__Required action__
Somewhere in the records below is a line containing "Instruction: Open Other sign in options". Copy that line and everything after it through the end, unchanged.

__Extracted information__
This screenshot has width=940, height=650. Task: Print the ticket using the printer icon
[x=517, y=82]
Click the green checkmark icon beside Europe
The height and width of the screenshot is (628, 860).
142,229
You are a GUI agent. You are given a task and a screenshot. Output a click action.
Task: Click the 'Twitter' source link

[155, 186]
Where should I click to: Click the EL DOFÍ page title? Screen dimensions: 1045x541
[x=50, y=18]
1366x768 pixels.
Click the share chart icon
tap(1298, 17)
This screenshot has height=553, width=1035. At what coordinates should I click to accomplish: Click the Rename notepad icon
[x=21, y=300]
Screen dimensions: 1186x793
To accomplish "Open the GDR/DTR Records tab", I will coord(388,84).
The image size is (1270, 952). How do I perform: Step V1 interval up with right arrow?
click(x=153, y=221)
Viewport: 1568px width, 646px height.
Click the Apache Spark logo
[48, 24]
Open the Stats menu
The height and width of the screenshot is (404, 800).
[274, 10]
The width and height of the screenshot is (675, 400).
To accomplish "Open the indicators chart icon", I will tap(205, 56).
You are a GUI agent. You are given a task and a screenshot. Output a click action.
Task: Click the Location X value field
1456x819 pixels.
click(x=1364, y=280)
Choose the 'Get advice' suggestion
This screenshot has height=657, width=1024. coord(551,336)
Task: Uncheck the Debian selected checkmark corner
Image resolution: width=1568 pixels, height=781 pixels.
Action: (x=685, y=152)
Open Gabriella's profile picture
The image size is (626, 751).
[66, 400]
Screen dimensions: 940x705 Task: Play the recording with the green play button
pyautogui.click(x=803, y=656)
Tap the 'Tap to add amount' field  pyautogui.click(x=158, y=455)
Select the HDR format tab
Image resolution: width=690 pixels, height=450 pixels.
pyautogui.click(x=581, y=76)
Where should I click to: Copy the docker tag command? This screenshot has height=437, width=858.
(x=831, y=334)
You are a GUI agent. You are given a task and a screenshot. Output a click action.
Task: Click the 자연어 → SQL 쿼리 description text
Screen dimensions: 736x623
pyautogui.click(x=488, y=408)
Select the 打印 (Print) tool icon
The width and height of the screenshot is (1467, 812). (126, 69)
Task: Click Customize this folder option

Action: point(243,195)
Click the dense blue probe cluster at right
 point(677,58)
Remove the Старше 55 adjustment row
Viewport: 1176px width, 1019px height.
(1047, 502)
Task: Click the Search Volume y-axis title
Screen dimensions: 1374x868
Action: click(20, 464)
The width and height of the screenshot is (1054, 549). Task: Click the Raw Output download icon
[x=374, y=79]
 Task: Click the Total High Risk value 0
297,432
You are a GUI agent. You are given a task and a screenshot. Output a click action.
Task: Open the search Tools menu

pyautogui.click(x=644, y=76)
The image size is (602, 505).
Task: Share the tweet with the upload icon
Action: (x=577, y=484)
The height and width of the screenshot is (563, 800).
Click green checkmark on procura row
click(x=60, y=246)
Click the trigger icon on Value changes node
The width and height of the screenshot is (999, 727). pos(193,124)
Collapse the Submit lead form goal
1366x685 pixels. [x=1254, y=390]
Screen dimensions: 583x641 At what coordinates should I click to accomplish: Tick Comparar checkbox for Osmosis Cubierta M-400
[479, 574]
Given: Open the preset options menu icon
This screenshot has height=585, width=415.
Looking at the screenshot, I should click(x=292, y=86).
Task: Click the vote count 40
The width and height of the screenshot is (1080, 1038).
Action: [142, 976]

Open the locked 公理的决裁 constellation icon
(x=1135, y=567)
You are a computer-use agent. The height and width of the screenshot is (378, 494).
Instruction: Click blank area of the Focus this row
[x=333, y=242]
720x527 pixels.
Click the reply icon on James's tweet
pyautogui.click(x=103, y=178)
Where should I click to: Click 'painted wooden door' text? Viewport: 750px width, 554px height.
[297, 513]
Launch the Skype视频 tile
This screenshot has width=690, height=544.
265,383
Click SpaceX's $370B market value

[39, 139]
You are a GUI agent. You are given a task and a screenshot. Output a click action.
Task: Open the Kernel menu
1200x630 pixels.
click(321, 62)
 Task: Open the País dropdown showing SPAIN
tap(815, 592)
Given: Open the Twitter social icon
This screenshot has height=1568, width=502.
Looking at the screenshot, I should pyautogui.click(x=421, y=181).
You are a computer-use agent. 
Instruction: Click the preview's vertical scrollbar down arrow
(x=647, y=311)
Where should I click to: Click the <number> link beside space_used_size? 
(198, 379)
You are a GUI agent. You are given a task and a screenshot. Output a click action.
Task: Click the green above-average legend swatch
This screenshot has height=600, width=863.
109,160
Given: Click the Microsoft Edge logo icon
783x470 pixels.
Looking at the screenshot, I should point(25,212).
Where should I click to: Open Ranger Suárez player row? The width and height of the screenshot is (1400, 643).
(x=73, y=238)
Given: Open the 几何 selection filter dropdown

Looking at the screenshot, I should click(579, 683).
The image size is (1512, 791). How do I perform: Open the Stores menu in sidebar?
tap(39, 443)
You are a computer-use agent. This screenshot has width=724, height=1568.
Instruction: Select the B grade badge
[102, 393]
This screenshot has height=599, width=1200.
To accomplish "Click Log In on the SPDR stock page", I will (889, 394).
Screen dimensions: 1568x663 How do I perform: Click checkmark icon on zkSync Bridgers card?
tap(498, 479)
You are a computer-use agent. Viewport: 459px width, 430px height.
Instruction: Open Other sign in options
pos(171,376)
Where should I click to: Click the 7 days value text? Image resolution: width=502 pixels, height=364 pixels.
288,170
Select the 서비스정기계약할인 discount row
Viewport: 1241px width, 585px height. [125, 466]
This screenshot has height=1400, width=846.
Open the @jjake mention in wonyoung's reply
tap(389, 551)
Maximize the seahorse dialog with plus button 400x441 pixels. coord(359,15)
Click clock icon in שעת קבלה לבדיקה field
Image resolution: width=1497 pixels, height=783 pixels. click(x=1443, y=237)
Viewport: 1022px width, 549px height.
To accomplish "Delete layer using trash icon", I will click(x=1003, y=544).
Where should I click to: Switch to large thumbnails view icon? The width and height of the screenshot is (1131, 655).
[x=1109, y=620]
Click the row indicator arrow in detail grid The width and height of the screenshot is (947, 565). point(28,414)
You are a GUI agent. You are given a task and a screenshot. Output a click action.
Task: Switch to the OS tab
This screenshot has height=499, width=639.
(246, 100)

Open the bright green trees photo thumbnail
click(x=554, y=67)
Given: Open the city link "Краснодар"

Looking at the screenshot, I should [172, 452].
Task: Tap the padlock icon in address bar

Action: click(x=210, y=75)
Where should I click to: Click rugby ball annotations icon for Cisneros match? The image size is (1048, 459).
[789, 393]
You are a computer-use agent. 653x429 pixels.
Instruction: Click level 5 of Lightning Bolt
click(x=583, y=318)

__Result for this exercise__
Instruction: Open Other sign in options
pos(171,376)
Where should I click to: Click the 7 days value text? Image resolution: width=502 pixels, height=364 pixels.
288,170
Select the 서비스정기계약할인 discount row
Viewport: 1241px width, 585px height. [125, 466]
This screenshot has height=1400, width=846.
Open the @jjake mention in wonyoung's reply
tap(389, 551)
Maximize the seahorse dialog with plus button 400x441 pixels. coord(359,15)
Click clock icon in שעת קבלה לבדיקה field
Image resolution: width=1497 pixels, height=783 pixels. click(x=1443, y=237)
Viewport: 1022px width, 549px height.
To accomplish "Delete layer using trash icon", I will click(x=1003, y=544).
Where should I click to: Switch to large thumbnails view icon? The width and height of the screenshot is (1131, 655).
[x=1109, y=620]
Click the row indicator arrow in detail grid The width and height of the screenshot is (947, 565). point(28,414)
You are a GUI agent. You are given a task and a screenshot. Output a click action.
Task: Switch to the OS tab
This screenshot has height=499, width=639.
(246, 100)

Open the bright green trees photo thumbnail
click(x=554, y=67)
Given: Open the city link "Краснодар"

Looking at the screenshot, I should [172, 452].
Task: Tap the padlock icon in address bar

Action: click(x=210, y=75)
Where should I click to: Click rugby ball annotations icon for Cisneros match? The image size is (1048, 459).
[789, 393]
You are a computer-use agent. 653x429 pixels.
Instruction: Click level 5 of Lightning Bolt
click(x=583, y=318)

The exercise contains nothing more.